Conheça a história da primeira santa do Brasil

Créditos: Divulgação/Santuário de Santa Paulina

No dia 9 de julho celebramos a memória de Santa Madre Paulina do Coração Agonizante de Jesus, que é considerada a primeira santa do Brasil. Mas você sabe quem foi esta caridosa mulher?

Batizada como Amabile Lucia Visintainer, ela nasceu no dia 16 de dezembro de 1865 na província de Trento, na Itália, que naquela época estava dominada pela Áustria.

Mas com apenas 9 anos se mudou com a família para o Brasil, indo morar na cidade de Nova Trento, em Santa Catarina.

Depois de receber a primeira comunhão, com aproximadamente 12 anos, Amabile começou a participar ativamente da sua paróquia, ensinando catequese a crianças, visitando enfermos e até limpando a capela.

Onde tudo começou

Em julho de 1890, com a permissão de seu pai e a ajuda de uma amiga, construiu um pequeno casebre perto da igreja, onde acolheu uma mulher com câncer em estado terminal.

Foi aí que surgiu a Congregação das Irmãzinhas da Imaculada Conceição, a primeira congregação religiosa feminina fundada no Brasil.

A ordem foi aprovada em agosto de 1895 pelo bispo de Curitiba, Dom José de Camargo Barros, e quatro meses depois Amabile fez seus primeiros votos religiosos, tomando para si o nome de Irmã Paulina do Coração Agonizante de Jesus.

Sua missão

Em 1903 foi eleita superiora, deixando a cidade de Nova Trento para ir para São Paulo cuidar dos órfãos, filhos de ex-escravos e idosos que também haviam sido escravos.

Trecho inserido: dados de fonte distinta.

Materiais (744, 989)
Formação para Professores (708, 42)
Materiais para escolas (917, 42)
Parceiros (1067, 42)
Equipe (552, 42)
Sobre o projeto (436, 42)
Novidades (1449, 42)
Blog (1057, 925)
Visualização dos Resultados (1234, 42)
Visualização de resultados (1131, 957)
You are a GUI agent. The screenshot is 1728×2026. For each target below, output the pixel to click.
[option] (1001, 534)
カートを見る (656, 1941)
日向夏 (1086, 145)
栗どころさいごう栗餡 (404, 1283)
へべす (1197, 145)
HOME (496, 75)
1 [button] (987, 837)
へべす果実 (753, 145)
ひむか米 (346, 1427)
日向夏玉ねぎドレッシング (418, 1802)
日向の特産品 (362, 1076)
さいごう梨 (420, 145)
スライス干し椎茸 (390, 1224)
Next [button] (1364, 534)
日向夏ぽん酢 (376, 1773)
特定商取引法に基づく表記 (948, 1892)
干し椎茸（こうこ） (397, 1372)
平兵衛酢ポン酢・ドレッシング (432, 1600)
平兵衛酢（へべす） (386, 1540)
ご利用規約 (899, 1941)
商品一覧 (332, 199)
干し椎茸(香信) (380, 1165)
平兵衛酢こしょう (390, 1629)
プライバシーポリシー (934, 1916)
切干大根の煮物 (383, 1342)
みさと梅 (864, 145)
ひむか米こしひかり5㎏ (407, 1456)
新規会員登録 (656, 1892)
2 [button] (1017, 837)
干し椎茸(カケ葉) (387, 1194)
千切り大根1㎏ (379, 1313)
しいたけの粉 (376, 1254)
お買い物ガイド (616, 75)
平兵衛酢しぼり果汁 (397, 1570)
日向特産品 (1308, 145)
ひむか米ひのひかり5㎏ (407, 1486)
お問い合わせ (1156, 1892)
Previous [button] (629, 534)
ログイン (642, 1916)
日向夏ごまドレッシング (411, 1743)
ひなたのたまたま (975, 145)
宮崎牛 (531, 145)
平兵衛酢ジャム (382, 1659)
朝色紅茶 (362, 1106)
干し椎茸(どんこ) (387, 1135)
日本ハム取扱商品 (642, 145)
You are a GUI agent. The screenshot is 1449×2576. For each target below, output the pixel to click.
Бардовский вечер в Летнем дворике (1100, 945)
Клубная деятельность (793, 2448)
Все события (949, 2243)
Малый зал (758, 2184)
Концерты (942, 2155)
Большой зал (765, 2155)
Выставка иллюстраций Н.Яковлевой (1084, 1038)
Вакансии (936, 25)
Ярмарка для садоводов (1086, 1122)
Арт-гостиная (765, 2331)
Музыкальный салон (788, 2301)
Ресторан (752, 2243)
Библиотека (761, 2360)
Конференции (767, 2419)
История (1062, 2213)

Mas não durou muito tempo. Em 1909 ela foi deposta do cargo pelo bispo de São Paulo, Dom Duarte Leopoldo e Silva, e enviada para cuidar dos doentes da Santa Casa e dos idosos do asilo São Vicente, sem nunca mais poder ocupar nenhum outro cargo em sua congregação.

“Viva e morra em sua congregação como súdita”, disse-lhe o bispo. E a sua resposta foi impressionante.

Ela se ajoelhou e respondeu que estava totalmente disposta a entregar a Congregação e se oferecia espontanêamente para servir nela como súdita.

E assim ela permaneceu. Foi um tempo de muita oração, trabalho e sofrimento, mas Madre Paulina tudo suportava para que a Congregação crescesse e Jesus “fosse mais conhecido, amado e adorado por todos no mundo inteiro”.

“Faça-se a vontade de Deus”

A partir de 1938, por causa da diabetes, Madre Paulina teve uma série de complicações de saúde, precisando amputar o dedo e depois o braço direito. E passou o final da sua vida cega.

Morreu em 9 de julho de 1942 e suas últimas palavras foram: “Faça-se a vontade de Deus”.

O povo da cidade natal de Madre Paulina a apelidou de “enfermeira”, e este título resume bem a sua vida de caridade e doação, principalmente em favor dos mais pobres e necessitados.

Como ela mesma dizia, ser para os outros “toda de Deus e toda dos irmãos”, assim como hoje rezam as Irmãs da sua congregação.

Ela também era conhecida por suas virtudes teologais, morais e religiosas vividas de forma “heróica”. Tinha em Jesus Eucarístico o centro da sua vida e uma terna devoção por Maria Santíssima e São José.

Madre Paulina foi beatificada pelo Papa João Paulo II em 18 de outubro de 1991, em Florianópolis e canonizada também por ele em 2002.

Assim, Santa Madre Paulina do Coração Agonizante se tornou a primeira santa do Brasil. E também a santa patrona da Diabetes.

O segundo santuário mais visitado do país

Em Nova Trento, Santa Catarina, se encontra o santuário dedicado a Santa Madre Paulina, e é o segundo mais visitado do Brasil, perdendo apenas para o Santuário de Aparecida, em São Paulo.

O local tem 33 pontos de visitação para os peregrinos, incluindo capelas, museus, mirantes, trilhas e a linda igreja principal.

Santa Madre Paulina, rogai por nós e por todo o Brasil!